Burdens of War: Creating the United States Veterans Health System

TitleBurdens of War: Creating the United States Veterans Health System
Publication TypeBook
Year of Publication2017
AuthorsAdler, Jessica L.
Number of Pages353
PublisherJohns Hopkins University Press
CityBaltimore, United States

During and after World War I, policy makers, soldiers, and veterans laid the groundwork for the extension of government-sponsored medical care to millions of former service members. In the process, they built a pillar of the American welfare state. Legislation and rehabilitation plans formulated shortly after the U.S. entered the Great War aimed to minimize the government's long-term obligations to veterans, but within a decade, those who had served gained conditional access to their own direct assistance agency and a national system of hospitals. Burdens of War explains why that drastic transition occurred, and how one group of citizens won the right to obtain publicly funded health services. The story of the early roots of service-related health policies has a variety of larger implications. It shows how veterans' welfare shifted from centering on pension and domicile care programs rooted in the nineteenth century to the provision of access to direct medical services; how shifting ideals about hospitals and medical care influenced policy at the dusk of the Progressive Era; how race, class, and gender shaped the health-related experiences of soldiers, veterans, and caregivers; and how interest groups capitalized on a tense political and social climate to bring about change.
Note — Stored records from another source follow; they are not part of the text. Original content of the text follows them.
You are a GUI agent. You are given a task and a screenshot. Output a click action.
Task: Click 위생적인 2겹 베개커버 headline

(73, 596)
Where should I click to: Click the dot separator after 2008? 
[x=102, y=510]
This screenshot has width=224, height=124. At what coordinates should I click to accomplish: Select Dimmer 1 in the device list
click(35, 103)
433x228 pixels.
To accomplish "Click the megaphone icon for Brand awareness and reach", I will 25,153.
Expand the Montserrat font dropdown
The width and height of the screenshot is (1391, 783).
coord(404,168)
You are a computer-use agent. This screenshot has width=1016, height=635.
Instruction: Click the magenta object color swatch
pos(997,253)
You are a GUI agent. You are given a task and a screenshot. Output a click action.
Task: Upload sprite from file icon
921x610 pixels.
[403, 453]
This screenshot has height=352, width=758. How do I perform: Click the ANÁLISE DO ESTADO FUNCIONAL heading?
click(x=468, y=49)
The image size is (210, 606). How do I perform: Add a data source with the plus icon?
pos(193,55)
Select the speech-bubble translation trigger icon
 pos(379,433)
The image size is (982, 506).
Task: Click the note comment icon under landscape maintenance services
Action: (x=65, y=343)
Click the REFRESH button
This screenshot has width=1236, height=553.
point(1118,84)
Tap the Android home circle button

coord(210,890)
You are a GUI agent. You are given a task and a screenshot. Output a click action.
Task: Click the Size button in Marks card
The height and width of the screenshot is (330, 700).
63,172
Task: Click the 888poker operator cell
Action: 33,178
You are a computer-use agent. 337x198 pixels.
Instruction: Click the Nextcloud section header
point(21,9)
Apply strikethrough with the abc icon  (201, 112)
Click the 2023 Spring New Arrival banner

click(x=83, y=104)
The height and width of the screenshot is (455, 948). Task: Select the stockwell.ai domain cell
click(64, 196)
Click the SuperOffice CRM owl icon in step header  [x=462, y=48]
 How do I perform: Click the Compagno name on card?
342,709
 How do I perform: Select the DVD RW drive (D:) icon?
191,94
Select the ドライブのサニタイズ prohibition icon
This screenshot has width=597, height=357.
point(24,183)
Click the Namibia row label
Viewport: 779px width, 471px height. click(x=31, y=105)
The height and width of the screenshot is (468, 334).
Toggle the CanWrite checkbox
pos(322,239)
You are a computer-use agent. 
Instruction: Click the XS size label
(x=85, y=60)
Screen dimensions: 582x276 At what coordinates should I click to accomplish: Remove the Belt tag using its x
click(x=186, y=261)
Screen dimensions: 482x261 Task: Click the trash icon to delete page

On a general level, an examination of the roots of a nationwide veterans' hospital system demonstrates how privileges were won in the twentieth-century United States. It reveals a moment of state expansion, but also illustrates the wider tendency of the U.S. government to award entitlements selectively. The policies that paved the way for the advent of a veterans' medical system thus deserve to be considered as foundational in the development and shape of the American welfare state.